After a long
absence I’m restarting my blog, albeit slowly.
So, here goes…
I’m a fan of
guns.
I’ll qualify
that, within a controlled environment, and given that the users of said weapons
know what they’re doing, I’m a fan of guns. I don’t believe in hunting, unless
you’re actually going to eat what you shoot. I also don’t believe in gratuitous violence. I
also believe that if you don’t know what you’re doing, you have no place owning
a firearm.
In short, I enjoy
shooting, or more accurately (pardon the pun), I enjoy target shooting.
So, with those
qualifications in place, here goes…
I’ve been around
guns all of my life. My dad was an officer in the British Army and, at least so
I’ve been told, used to carry a sidearm with him all the time when I was
knee-height to a grasshopper. After that I was surrounded by soldiers and
eventually graduated to shooting empty Coke cans at the bottom of my garden
with an air rife (BB gun). I went on to shoot at school during the time I toyed
with joining the army. There was a time when I was the best shot with an SA-80
in my local age group. These days, I’m a reasonably good clay pigeon (skeet / tiro)

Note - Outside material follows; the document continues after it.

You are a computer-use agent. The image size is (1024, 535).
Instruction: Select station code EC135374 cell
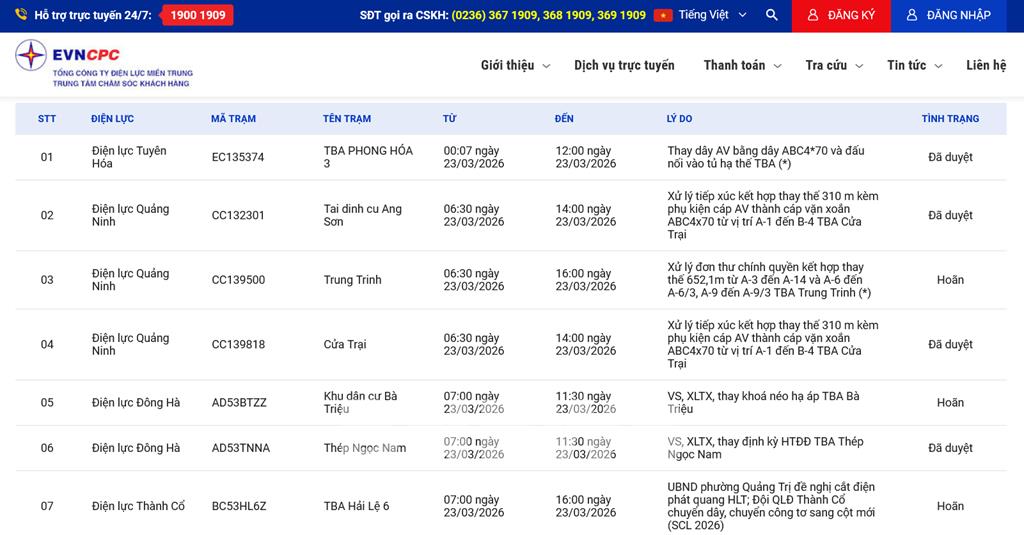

shooter owing to too much time spent in freezing Irish fields in December.
SA 80
Ireland: Cold
So, it was with
great delight that two friends used some form of wasta (influence exerted through personal connections for the
non-Lebanese out there) to get us up to the Lebanese Army Shooting Range
somewhere in the hills above Dora (the route seemed ridiculous and I couldn’t
find my way back) for a morning of target shooting.
Now, and I’ll
apologise in advance, I had assumed that the range wouldn’t be anything to
write home about. However, what I discovered was quite something. Located in
the basement of quite an impressive sporting complex was a modern, well-appointed
range. It was certainly more impressive than the range I occasionally shoot at
back home in Northern Ireland.
It’s
administered by Josons, the best-known Lebanese gun dealers and, as I was about
to discover, the distributors for Beretta in Lebanon.
So, we walk in
and stroll around the waiting room, the walls of which are adorned with all
sorts of pistols. I’m immediately drawn to the Sig Sauer range of handguns. Reputedly
the most accurate and reliable handguns in the world (they used to be used by
the men in black who guard the President of the US), a Sig is something I’ve
always wanted to shoot.
After selecting
my particular flavor of Sig, we set off to the range.
Sig
A trainer from
Josons followed us in and gave us some tips. The pictures below might be some
guide as to whether or not he succeeded:
After we’d shot
around 50 rounds or so with the pistols we were sorely tempted to try out the Beretta
Storm submachine gun.
Beretta Storm
After around 200
rounds giggling like a schoolgirl it was time to hit the road.
A great time, knowledgeable
and enthusiastic staff in a modern setting, I’d recommend it to anyone.